Treasurer Jim Chalmers and the new shadow treasurer, Tim Wilson, both say they are keen to do something about “intergenerational inequality”.
That theme figured in both of their maiden speeches, Chalmers in 2013 and Wilson three years later, and they still talk about it frequently.
Chalmers is the only one who can do something about it for a while, specifically with Treasury’s seventh Intergenerational Report due soon and the budget in May.
Will he? He says he will. And would Tim Wilson support him if he did? Probably not.
But I’ve got news for both of them: inequality, and specifically the intergenerational kind, will only be addressed by taxing the people who have the money, not by cutting taxes for those who don’t.
The latter is much nicer, preferred by all politicians, but it won’t work.
That’s because the government can’t afford to do more than a little bit of that, and even a little bit of it will worsen the structural budget deficit and end up worsening inequality by cutting government services.
To help reduce inequality, government services have to be expanded, not cut back.
More broadly, capital and wealth are not taxed enough, and labour is taxed too much, especially now as we enter the new era of AI that replaces labour.
A widening gap
In the past 50 years, the labour share of the economy has fallen from 62 to 54 per cent and the capital (profit) share has done the reverse.
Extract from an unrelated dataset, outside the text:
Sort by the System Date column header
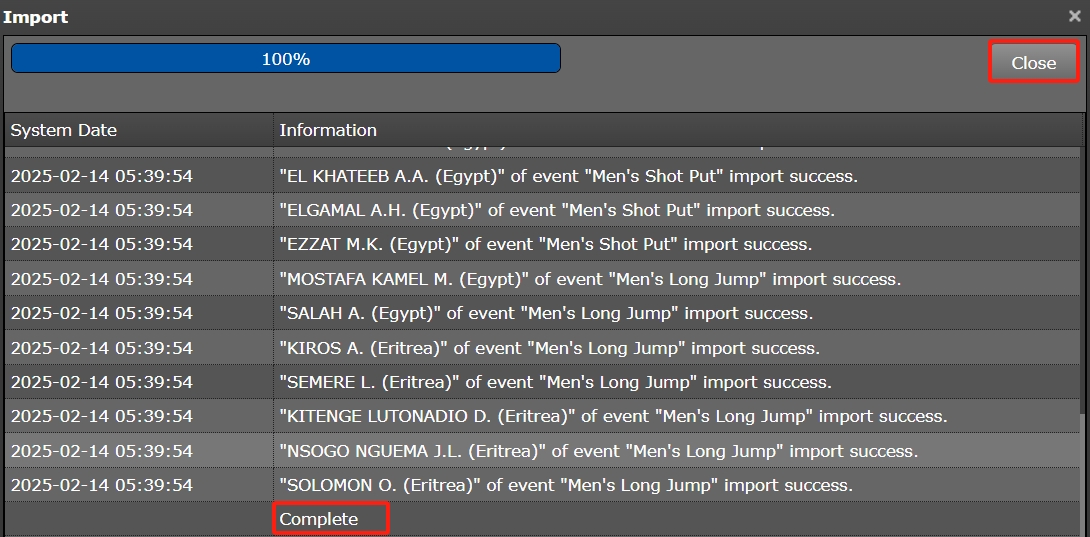 click(x=64, y=130)
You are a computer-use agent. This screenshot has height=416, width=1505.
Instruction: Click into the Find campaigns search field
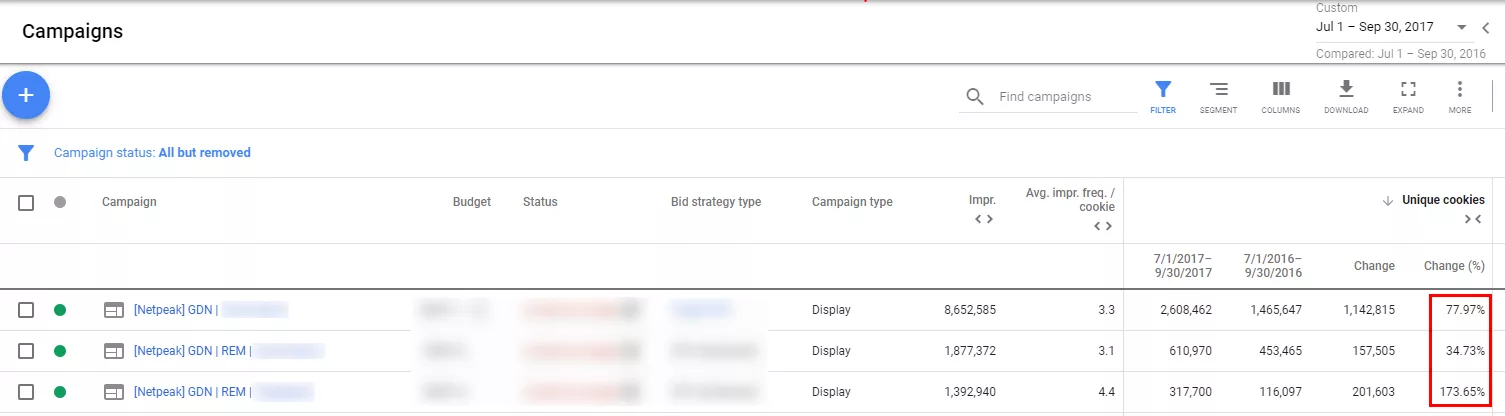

The gap is now likely to widen much further as capital, in the form of AI and robots, replaces (human) labour — to an unknown extent.
Apart from the generational inequality it produces, it leaves the government underfunded, with a structural deficit already of about $40 billion.
Reducing the capital gains tax discount and limiting negative gearing would be a start, but only a start.
A kite with those ideas on it has been hovering over Parliament House for a few weeks now, with Chalmers responding to questions about what the kite is doing there by saying: “We haven’t changed our tax policies.”
He went on to say, in an interview with The Monthly: “As we think about what tax reform might come next, we’re guided by this idea of intergenerational fairness, especially for working people.”

Tim Wilson has opposed any changes to the capital gains tax discount. (ABC News: Brendan Esposito)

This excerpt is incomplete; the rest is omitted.